Thank you.
Thank you to the committee for the opportunity today to express my ideas regarding this issue. As you mentioned, we're the oldest family private business operating in Canada. I think it gives us a unique view of the evolution of a variety of technologies that are starting to impact our economy, be they automation, AI, or the refinement of applied mathematics in managing our business.
As a national retailer, we're at the forefront of these changes. It has given us unique insight into how this third industrial revolution is going to impact our economy and our country, but more importantly, how it's impacting our values as a family business and our values as Canadians.
Today, I'm not here to lobby with a narrow vision for the retail industry or another egocentric, narrow constituency. I would like to speak today as a citizen, as the father of two children, as a technophile—I want to underline that—and as a proud Canadian with dreams of the potential for this great nation.
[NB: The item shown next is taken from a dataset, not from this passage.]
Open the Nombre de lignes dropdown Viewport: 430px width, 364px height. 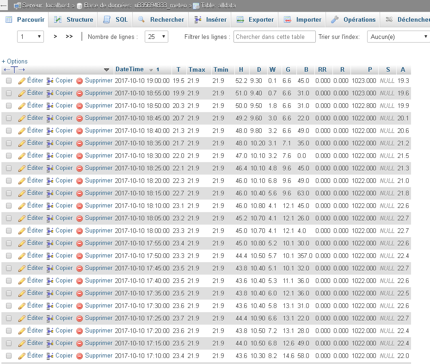click(156, 37)
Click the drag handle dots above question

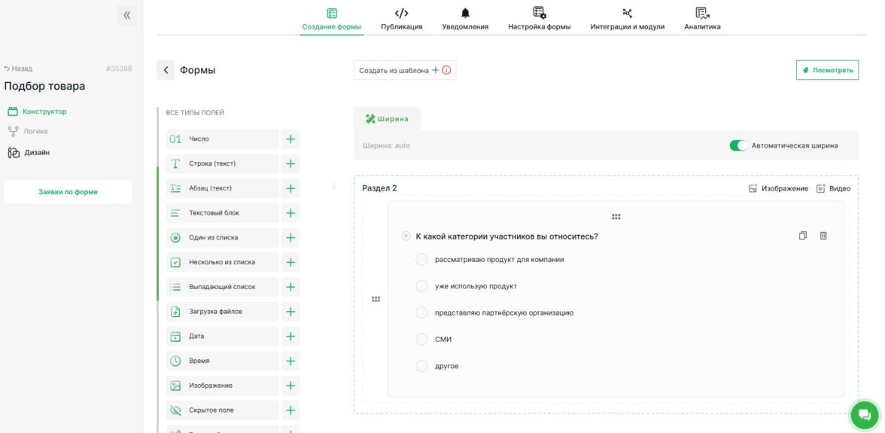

My thesis, my objective today is to impress upon our political establishment the necessity for courageous, visionary change, to ensure not only fiscal equity in the future but also our ability as a country to build our communities around the values and projects that we aspire to. That is what is at stake here.
Despite the awesome potential that technological change offers us, it's negative impact will cause enormous social turmoil, even upheaval, if we continue to address these changes with archaic fiscal legislation created a 100 years ago. An ad hoc approach of piecemeal actions that focus on easy change will not suffice, in my mind. Our government's efforts will appear arbitrary, and impossible to explain or defend, leading to further social inequality and instability. Ultimately, as a country, as a nation, we will be unable to afford the very values that define our project as a country.
We are in the early stages of a revolution. I'm on the forefront of it in retail. As McAfee wrote in The Second Machine Age, we're on the second half of the chessboard. This is a point where geometric acceleration will both outline and underline the potential and the dangers that await us. As a businessman, I have one foot in the old economy with stores, and one foot in the new economy with the second largest website in Quebec, one of the top 10 in our category in the country.
I want to bring to you today a view from the battlefield of what's going on. There has to exist a sense of crisis and urgency. In my mind, we need thoughtful action, or else we will no longer control our destiny. Ultimately, this revolution will arrive right here in Ottawa, at your doorstep. You will find yourselves facing eroding tax bases and the inability to offer adequate essential services such as education and health care, as well as the inability to effect essential change, for example to a more sustainable, low-emissions economy.
Until we clearly identify the problems and causality, we will find ourselves, I believe, in a cycle of austerity, then budget cuts, followed by a temporary surplus, and then austerity again. That is the direction until we identify the causes and modernize the legislation.
Quickly, I think, if you have this sense of urgency that I bring here today, the government has to look at a number of things.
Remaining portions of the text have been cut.